(Exercise details):
Copy out every line of the listing below precisely as it appears.

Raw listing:
::::

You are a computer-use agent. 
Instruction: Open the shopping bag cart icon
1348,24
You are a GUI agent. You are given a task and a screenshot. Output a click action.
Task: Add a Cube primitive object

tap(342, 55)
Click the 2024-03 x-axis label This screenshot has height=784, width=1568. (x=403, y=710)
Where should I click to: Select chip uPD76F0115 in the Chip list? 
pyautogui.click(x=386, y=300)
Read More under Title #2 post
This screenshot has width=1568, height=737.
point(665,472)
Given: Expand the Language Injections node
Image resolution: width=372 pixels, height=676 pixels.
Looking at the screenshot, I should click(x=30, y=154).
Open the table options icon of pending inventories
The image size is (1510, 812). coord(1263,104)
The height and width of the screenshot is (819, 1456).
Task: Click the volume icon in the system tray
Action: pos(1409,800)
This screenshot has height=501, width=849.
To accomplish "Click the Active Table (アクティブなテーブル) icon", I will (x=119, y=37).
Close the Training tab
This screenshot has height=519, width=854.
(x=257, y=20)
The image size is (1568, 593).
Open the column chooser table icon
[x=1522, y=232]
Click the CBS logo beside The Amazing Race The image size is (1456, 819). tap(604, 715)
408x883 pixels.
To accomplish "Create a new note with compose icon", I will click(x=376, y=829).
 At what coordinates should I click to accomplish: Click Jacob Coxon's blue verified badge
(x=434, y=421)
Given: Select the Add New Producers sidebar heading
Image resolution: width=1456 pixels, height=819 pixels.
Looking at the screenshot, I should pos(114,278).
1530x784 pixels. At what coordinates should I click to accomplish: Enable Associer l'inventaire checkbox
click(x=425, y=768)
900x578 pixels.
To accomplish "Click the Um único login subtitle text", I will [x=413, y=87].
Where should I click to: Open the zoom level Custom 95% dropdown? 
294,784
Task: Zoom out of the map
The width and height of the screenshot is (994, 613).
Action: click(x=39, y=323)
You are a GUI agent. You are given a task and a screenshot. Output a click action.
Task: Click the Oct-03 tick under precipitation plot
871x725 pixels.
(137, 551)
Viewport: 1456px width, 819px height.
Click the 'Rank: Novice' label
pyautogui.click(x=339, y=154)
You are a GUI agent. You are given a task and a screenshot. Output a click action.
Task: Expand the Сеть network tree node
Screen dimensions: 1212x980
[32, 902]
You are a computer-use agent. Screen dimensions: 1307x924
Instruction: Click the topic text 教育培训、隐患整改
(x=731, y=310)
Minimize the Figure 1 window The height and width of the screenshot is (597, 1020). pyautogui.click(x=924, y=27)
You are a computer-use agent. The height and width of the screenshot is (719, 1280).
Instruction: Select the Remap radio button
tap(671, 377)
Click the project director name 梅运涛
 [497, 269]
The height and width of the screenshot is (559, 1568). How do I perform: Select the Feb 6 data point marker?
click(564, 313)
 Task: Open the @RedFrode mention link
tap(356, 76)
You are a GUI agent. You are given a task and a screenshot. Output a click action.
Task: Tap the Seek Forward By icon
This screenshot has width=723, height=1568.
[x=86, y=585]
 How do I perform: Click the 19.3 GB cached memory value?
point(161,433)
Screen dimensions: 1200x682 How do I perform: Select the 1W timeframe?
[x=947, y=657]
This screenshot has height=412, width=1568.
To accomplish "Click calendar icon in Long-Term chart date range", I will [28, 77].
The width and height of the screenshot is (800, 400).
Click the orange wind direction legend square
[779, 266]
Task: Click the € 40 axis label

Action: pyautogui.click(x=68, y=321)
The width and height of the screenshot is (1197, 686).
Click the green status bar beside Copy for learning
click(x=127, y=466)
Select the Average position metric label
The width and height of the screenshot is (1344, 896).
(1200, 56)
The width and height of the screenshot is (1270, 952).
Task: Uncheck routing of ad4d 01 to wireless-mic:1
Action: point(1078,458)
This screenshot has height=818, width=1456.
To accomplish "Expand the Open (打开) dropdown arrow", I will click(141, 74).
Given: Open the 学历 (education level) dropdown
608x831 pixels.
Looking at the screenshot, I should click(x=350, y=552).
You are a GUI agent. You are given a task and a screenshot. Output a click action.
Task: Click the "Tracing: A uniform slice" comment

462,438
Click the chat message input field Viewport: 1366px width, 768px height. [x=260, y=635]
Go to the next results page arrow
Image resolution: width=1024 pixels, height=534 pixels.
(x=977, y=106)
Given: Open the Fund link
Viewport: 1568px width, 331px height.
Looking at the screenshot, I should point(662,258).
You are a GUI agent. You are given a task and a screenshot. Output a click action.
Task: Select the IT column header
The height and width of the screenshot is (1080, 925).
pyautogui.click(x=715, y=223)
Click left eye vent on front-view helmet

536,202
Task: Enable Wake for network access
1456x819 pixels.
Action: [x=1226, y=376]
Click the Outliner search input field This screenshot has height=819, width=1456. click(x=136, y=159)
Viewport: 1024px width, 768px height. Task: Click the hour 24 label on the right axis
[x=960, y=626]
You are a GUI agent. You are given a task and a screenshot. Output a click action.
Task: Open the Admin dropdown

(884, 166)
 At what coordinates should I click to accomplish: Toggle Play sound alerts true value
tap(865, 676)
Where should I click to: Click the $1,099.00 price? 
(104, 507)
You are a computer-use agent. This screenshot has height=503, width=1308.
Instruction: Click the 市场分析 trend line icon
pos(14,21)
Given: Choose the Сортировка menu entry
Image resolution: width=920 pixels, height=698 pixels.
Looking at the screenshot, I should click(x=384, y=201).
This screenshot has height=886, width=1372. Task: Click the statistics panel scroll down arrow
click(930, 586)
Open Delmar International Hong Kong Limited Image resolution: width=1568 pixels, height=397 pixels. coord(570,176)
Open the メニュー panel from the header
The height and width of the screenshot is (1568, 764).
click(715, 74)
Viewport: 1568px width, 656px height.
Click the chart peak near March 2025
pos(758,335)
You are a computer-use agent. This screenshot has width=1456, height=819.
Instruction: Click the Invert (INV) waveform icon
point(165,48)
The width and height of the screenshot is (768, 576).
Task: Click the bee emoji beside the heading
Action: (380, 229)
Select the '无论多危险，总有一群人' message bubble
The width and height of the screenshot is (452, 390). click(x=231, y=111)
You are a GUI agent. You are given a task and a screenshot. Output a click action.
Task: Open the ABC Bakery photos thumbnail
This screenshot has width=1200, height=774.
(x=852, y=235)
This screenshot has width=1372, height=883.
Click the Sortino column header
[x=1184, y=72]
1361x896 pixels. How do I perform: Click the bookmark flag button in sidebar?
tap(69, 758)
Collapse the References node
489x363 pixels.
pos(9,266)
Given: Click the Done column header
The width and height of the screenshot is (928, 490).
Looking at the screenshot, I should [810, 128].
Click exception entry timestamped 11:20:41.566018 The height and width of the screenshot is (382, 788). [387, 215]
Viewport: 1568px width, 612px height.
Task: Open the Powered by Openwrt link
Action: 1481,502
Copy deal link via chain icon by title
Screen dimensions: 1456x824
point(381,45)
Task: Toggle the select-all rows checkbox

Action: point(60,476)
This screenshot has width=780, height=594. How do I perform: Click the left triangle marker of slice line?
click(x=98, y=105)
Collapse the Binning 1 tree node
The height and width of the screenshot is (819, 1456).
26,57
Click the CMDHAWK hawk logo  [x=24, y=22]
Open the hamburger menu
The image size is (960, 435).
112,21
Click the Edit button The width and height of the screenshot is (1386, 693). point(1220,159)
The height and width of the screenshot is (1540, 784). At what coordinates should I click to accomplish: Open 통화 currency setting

::::

(Worked solution):
You are a computer-use agent. 
Instruction: Open the shopping bag cart icon
1348,24
You are a GUI agent. You are given a task and a screenshot. Output a click action.
Task: Add a Cube primitive object

tap(342, 55)
Click the 2024-03 x-axis label This screenshot has height=784, width=1568. (x=403, y=710)
Where should I click to: Select chip uPD76F0115 in the Chip list? 
pyautogui.click(x=386, y=300)
Read More under Title #2 post
This screenshot has width=1568, height=737.
point(665,472)
Given: Expand the Language Injections node
Image resolution: width=372 pixels, height=676 pixels.
Looking at the screenshot, I should click(x=30, y=154).
Open the table options icon of pending inventories
The image size is (1510, 812). coord(1263,104)
The height and width of the screenshot is (819, 1456).
Task: Click the volume icon in the system tray
Action: pos(1409,800)
This screenshot has height=501, width=849.
To accomplish "Click the Active Table (アクティブなテーブル) icon", I will (x=119, y=37).
Close the Training tab
This screenshot has height=519, width=854.
(x=257, y=20)
The image size is (1568, 593).
Open the column chooser table icon
[x=1522, y=232]
Click the CBS logo beside The Amazing Race The image size is (1456, 819). tap(604, 715)
408x883 pixels.
To accomplish "Create a new note with compose icon", I will click(x=376, y=829).
 At what coordinates should I click to accomplish: Click Jacob Coxon's blue verified badge
(x=434, y=421)
Given: Select the Add New Producers sidebar heading
Image resolution: width=1456 pixels, height=819 pixels.
Looking at the screenshot, I should pos(114,278).
1530x784 pixels. At what coordinates should I click to accomplish: Enable Associer l'inventaire checkbox
click(x=425, y=768)
900x578 pixels.
To accomplish "Click the Um único login subtitle text", I will [x=413, y=87].
Where should I click to: Open the zoom level Custom 95% dropdown? 
294,784
Task: Zoom out of the map
The width and height of the screenshot is (994, 613).
Action: click(x=39, y=323)
You are a GUI agent. You are given a task and a screenshot. Output a click action.
Task: Click the Oct-03 tick under precipitation plot
871x725 pixels.
(137, 551)
Viewport: 1456px width, 819px height.
Click the 'Rank: Novice' label
pyautogui.click(x=339, y=154)
You are a GUI agent. You are given a task and a screenshot. Output a click action.
Task: Expand the Сеть network tree node
Screen dimensions: 1212x980
[32, 902]
You are a computer-use agent. Screen dimensions: 1307x924
Instruction: Click the topic text 教育培训、隐患整改
(x=731, y=310)
Minimize the Figure 1 window The height and width of the screenshot is (597, 1020). pyautogui.click(x=924, y=27)
You are a computer-use agent. The height and width of the screenshot is (719, 1280).
Instruction: Select the Remap radio button
tap(671, 377)
Click the project director name 梅运涛
 [497, 269]
The height and width of the screenshot is (559, 1568). How do I perform: Select the Feb 6 data point marker?
click(564, 313)
 Task: Open the @RedFrode mention link
tap(356, 76)
You are a GUI agent. You are given a task and a screenshot. Output a click action.
Task: Tap the Seek Forward By icon
This screenshot has width=723, height=1568.
[x=86, y=585]
 How do I perform: Click the 19.3 GB cached memory value?
point(161,433)
Screen dimensions: 1200x682 How do I perform: Select the 1W timeframe?
[x=947, y=657]
This screenshot has height=412, width=1568.
To accomplish "Click calendar icon in Long-Term chart date range", I will [28, 77].
The width and height of the screenshot is (800, 400).
Click the orange wind direction legend square
[779, 266]
Task: Click the € 40 axis label

Action: pyautogui.click(x=68, y=321)
The width and height of the screenshot is (1197, 686).
Click the green status bar beside Copy for learning
click(x=127, y=466)
Select the Average position metric label
The width and height of the screenshot is (1344, 896).
(1200, 56)
The width and height of the screenshot is (1270, 952).
Task: Uncheck routing of ad4d 01 to wireless-mic:1
Action: point(1078,458)
This screenshot has height=818, width=1456.
To accomplish "Expand the Open (打开) dropdown arrow", I will click(141, 74).
Given: Open the 学历 (education level) dropdown
608x831 pixels.
Looking at the screenshot, I should click(x=350, y=552).
You are a GUI agent. You are given a task and a screenshot. Output a click action.
Task: Click the "Tracing: A uniform slice" comment

462,438
Click the chat message input field Viewport: 1366px width, 768px height. [x=260, y=635]
Go to the next results page arrow
Image resolution: width=1024 pixels, height=534 pixels.
(x=977, y=106)
Given: Open the Fund link
Viewport: 1568px width, 331px height.
Looking at the screenshot, I should point(662,258).
You are a GUI agent. You are given a task and a screenshot. Output a click action.
Task: Select the IT column header
The height and width of the screenshot is (1080, 925).
pyautogui.click(x=715, y=223)
Click left eye vent on front-view helmet

536,202
Task: Enable Wake for network access
1456x819 pixels.
Action: [x=1226, y=376]
Click the Outliner search input field This screenshot has height=819, width=1456. click(x=136, y=159)
Viewport: 1024px width, 768px height. Task: Click the hour 24 label on the right axis
[x=960, y=626]
You are a GUI agent. You are given a task and a screenshot. Output a click action.
Task: Open the Admin dropdown

(884, 166)
 At what coordinates should I click to accomplish: Toggle Play sound alerts true value
tap(865, 676)
Where should I click to: Click the $1,099.00 price? 
(104, 507)
You are a computer-use agent. This screenshot has height=503, width=1308.
Instruction: Click the 市场分析 trend line icon
pos(14,21)
Given: Choose the Сортировка menu entry
Image resolution: width=920 pixels, height=698 pixels.
Looking at the screenshot, I should click(x=384, y=201).
This screenshot has height=886, width=1372. Task: Click the statistics panel scroll down arrow
click(930, 586)
Open Delmar International Hong Kong Limited Image resolution: width=1568 pixels, height=397 pixels. coord(570,176)
Open the メニュー panel from the header
The height and width of the screenshot is (1568, 764).
click(715, 74)
Viewport: 1568px width, 656px height.
Click the chart peak near March 2025
pos(758,335)
You are a computer-use agent. This screenshot has width=1456, height=819.
Instruction: Click the Invert (INV) waveform icon
point(165,48)
The width and height of the screenshot is (768, 576).
Task: Click the bee emoji beside the heading
Action: (380, 229)
Select the '无论多危险，总有一群人' message bubble
The width and height of the screenshot is (452, 390). click(x=231, y=111)
You are a GUI agent. You are given a task and a screenshot. Output a click action.
Task: Open the ABC Bakery photos thumbnail
This screenshot has width=1200, height=774.
(x=852, y=235)
This screenshot has width=1372, height=883.
Click the Sortino column header
[x=1184, y=72]
1361x896 pixels. How do I perform: Click the bookmark flag button in sidebar?
tap(69, 758)
Collapse the References node
489x363 pixels.
pos(9,266)
Given: Click the Done column header
The width and height of the screenshot is (928, 490).
Looking at the screenshot, I should [810, 128].
Click exception entry timestamped 11:20:41.566018 The height and width of the screenshot is (382, 788). [387, 215]
Viewport: 1568px width, 612px height.
Task: Open the Powered by Openwrt link
Action: 1481,502
Copy deal link via chain icon by title
Screen dimensions: 1456x824
point(381,45)
Task: Toggle the select-all rows checkbox

Action: point(60,476)
This screenshot has width=780, height=594. How do I perform: Click the left triangle marker of slice line?
click(x=98, y=105)
Collapse the Binning 1 tree node
The height and width of the screenshot is (819, 1456).
26,57
Click the CMDHAWK hawk logo  [x=24, y=22]
Open the hamburger menu
The image size is (960, 435).
112,21
Click the Edit button The width and height of the screenshot is (1386, 693). point(1220,159)
The height and width of the screenshot is (1540, 784). At what coordinates should I click to accomplish: Open 통화 currency setting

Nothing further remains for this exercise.